(Pointing data for text and elements)
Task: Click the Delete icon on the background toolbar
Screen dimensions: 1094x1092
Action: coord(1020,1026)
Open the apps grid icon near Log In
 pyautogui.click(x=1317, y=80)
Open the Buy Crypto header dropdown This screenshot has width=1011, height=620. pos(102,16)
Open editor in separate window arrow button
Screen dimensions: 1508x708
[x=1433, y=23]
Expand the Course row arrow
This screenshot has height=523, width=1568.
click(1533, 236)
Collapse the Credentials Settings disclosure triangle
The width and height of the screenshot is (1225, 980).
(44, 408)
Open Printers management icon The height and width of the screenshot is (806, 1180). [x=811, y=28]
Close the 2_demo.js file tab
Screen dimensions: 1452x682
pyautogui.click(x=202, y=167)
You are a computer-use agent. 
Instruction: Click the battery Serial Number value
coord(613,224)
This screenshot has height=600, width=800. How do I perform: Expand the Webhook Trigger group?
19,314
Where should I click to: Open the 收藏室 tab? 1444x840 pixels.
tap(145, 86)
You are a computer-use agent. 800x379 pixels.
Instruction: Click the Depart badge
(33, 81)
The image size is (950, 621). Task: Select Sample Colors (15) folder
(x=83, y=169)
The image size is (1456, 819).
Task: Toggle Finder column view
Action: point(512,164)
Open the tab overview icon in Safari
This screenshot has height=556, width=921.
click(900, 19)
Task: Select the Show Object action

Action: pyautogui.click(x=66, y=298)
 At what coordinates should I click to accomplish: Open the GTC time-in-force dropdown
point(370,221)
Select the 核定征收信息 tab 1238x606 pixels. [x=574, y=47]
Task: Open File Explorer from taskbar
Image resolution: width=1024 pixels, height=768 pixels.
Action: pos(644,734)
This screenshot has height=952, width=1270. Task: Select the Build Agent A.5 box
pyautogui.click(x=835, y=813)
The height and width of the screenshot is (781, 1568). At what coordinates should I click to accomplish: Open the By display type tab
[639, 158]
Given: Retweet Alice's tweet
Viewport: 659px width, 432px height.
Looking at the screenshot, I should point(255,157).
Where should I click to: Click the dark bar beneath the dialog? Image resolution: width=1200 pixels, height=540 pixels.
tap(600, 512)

— Do this —
Return every line of the data above unchanged and in its original order.

— Exercise answer —
Task: Click the Delete icon on the background toolbar
Screen dimensions: 1094x1092
Action: coord(1020,1026)
Open the apps grid icon near Log In
 pyautogui.click(x=1317, y=80)
Open the Buy Crypto header dropdown This screenshot has width=1011, height=620. pos(102,16)
Open editor in separate window arrow button
Screen dimensions: 1508x708
[x=1433, y=23]
Expand the Course row arrow
This screenshot has height=523, width=1568.
click(1533, 236)
Collapse the Credentials Settings disclosure triangle
The width and height of the screenshot is (1225, 980).
(44, 408)
Open Printers management icon The height and width of the screenshot is (806, 1180). [x=811, y=28]
Close the 2_demo.js file tab
Screen dimensions: 1452x682
pyautogui.click(x=202, y=167)
You are a computer-use agent. 
Instruction: Click the battery Serial Number value
coord(613,224)
This screenshot has height=600, width=800. How do I perform: Expand the Webhook Trigger group?
19,314
Where should I click to: Open the 收藏室 tab? 1444x840 pixels.
tap(145, 86)
You are a computer-use agent. 800x379 pixels.
Instruction: Click the Depart badge
(33, 81)
The image size is (950, 621). Task: Select Sample Colors (15) folder
(x=83, y=169)
The image size is (1456, 819).
Task: Toggle Finder column view
Action: point(512,164)
Open the tab overview icon in Safari
This screenshot has height=556, width=921.
click(900, 19)
Task: Select the Show Object action

Action: pyautogui.click(x=66, y=298)
 At what coordinates should I click to accomplish: Open the GTC time-in-force dropdown
point(370,221)
Select the 核定征收信息 tab 1238x606 pixels. [x=574, y=47]
Task: Open File Explorer from taskbar
Image resolution: width=1024 pixels, height=768 pixels.
Action: pos(644,734)
This screenshot has height=952, width=1270. Task: Select the Build Agent A.5 box
pyautogui.click(x=835, y=813)
The height and width of the screenshot is (781, 1568). At what coordinates should I click to accomplish: Open the By display type tab
[639, 158]
Given: Retweet Alice's tweet
Viewport: 659px width, 432px height.
Looking at the screenshot, I should point(255,157).
Where should I click to: Click the dark bar beneath the dialog? Image resolution: width=1200 pixels, height=540 pixels.
tap(600, 512)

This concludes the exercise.